Hair requires regular upkeep to stay straight and shiny, much like the broadsword your cousin uses to open beer bottle after beer bottle. Get a mighty cut with this Groupon.
Choose from Three Options
- $19 for one haircut, shampoo, conditioning, and style ($45 value)
- $38 for two Groupons, each good for one haircut, shampoo, conditioning, and style ($90 value)
- $45 for one shampoo hair-glaze conditioning treatment ($115 value)
The Bob: A Look of Liberation
If you're looking for a versatile shorter style, you might opt for a bob. Brush up on this timeless cut with Groupon's exploration.
In 1909, a Polish-born Parisian hairdresser known simply as Monsieur Antoine one day found inspiration in Joan of Arc's pageboy hairstyle, a cropped cut she snipped herself to blend in with the knights of her era.
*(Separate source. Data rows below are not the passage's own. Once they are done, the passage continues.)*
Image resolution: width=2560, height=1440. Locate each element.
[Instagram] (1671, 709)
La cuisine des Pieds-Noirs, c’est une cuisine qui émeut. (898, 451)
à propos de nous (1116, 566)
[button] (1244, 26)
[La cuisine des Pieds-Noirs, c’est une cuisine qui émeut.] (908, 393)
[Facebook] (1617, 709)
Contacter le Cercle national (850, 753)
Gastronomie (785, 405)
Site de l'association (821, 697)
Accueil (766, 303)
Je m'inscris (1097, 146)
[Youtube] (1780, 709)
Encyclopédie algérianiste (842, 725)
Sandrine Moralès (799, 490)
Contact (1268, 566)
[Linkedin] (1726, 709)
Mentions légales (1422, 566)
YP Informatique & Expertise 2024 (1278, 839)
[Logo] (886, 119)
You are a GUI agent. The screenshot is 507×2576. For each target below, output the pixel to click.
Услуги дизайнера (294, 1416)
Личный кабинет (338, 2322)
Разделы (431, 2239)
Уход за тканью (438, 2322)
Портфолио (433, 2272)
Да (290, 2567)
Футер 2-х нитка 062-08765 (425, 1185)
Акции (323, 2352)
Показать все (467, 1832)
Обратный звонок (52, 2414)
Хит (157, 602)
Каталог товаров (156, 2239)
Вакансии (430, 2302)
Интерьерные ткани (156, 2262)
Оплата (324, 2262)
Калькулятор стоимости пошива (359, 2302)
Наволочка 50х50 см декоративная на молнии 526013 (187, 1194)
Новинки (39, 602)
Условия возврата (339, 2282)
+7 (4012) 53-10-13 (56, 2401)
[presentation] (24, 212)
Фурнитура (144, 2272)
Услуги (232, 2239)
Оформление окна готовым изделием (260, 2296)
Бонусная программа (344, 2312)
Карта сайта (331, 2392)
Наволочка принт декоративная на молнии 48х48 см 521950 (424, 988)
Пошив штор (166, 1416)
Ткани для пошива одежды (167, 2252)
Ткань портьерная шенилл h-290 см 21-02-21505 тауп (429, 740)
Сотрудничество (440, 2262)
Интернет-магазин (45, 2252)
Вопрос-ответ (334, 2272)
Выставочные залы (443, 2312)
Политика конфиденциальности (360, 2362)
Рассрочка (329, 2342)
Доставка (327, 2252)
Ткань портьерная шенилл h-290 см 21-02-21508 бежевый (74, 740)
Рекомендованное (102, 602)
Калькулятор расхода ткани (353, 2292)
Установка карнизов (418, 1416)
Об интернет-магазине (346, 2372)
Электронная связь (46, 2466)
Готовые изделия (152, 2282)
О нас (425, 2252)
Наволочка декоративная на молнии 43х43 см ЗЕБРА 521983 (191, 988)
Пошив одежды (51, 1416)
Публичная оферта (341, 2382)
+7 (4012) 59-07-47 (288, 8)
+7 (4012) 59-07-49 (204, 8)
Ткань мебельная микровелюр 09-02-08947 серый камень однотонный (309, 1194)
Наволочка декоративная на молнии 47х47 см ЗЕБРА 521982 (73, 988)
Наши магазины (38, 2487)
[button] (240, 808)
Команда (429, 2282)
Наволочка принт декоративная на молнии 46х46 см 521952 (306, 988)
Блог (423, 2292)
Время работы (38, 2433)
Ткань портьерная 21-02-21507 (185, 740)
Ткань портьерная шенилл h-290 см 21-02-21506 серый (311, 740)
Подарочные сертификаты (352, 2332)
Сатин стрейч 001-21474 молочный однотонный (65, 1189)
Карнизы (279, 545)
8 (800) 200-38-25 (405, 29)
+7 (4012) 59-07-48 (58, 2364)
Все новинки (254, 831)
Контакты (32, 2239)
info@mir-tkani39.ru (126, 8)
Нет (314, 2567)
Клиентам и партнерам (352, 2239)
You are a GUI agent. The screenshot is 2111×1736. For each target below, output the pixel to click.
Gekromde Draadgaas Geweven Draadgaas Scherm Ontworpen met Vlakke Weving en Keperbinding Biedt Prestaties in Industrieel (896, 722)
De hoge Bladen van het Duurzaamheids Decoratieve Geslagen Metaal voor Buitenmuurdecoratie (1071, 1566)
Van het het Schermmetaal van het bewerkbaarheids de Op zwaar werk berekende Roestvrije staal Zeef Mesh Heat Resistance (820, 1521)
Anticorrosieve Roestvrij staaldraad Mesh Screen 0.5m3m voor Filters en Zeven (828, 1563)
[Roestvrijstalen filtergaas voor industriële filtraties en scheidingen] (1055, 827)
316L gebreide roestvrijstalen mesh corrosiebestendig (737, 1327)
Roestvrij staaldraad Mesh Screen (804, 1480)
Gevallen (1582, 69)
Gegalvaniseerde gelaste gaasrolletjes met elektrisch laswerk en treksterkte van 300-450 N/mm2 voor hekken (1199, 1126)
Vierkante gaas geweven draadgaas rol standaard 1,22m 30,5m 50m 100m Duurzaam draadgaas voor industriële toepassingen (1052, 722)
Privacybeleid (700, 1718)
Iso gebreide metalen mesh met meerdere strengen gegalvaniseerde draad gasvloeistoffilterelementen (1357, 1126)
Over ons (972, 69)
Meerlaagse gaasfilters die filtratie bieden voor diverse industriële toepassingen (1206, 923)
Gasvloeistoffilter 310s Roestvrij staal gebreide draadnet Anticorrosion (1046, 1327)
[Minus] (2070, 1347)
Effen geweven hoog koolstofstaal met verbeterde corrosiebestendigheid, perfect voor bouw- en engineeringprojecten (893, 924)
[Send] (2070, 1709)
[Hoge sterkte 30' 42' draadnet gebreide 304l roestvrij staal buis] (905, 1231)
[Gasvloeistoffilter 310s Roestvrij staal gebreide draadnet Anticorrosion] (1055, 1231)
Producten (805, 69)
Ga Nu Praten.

Thus the bob began its trajectory into an iconic do. Easier to style and less traditionally feminine-looking than the long styles of the time, the cut maintained an edgy reputation for decades to come. It spread like wildfire among artistic, independent-minded women, and European ladies as prominent as Coco Chanel began chopping off their tresses.
In the same decade, a new wave of popularity swept through the United States by accident. Dancer Irene Castle, known for popularizing ballroom dance and for her fashion savvy, cut off her hair prior to having her appendix removed to avoid having to comb it while recuperating. Once healed, she ventured out in public with chin-length, slightly curly locks and set off scores of imitators.
The cultural persona with the most enduring connection to the bob may be the 1920s flapper as exemplified by silent siren Louise Brooks, for whom the hairstyle complemented more streamlined dress silhouettes and an image as a fun-loving rule-breaker. After that, the bob went decidedly mainstream: Hollywood starlets of the 1930s begin sporting softer, more feminine bobs on screen, and the style took on more volume—and even more hairspray—with the teenagers of the 1950s. Today, the style has lost its rebellious edge, but it still evokes female independence—as many a powerful boss or businesswoman of TV or film can demonstrate.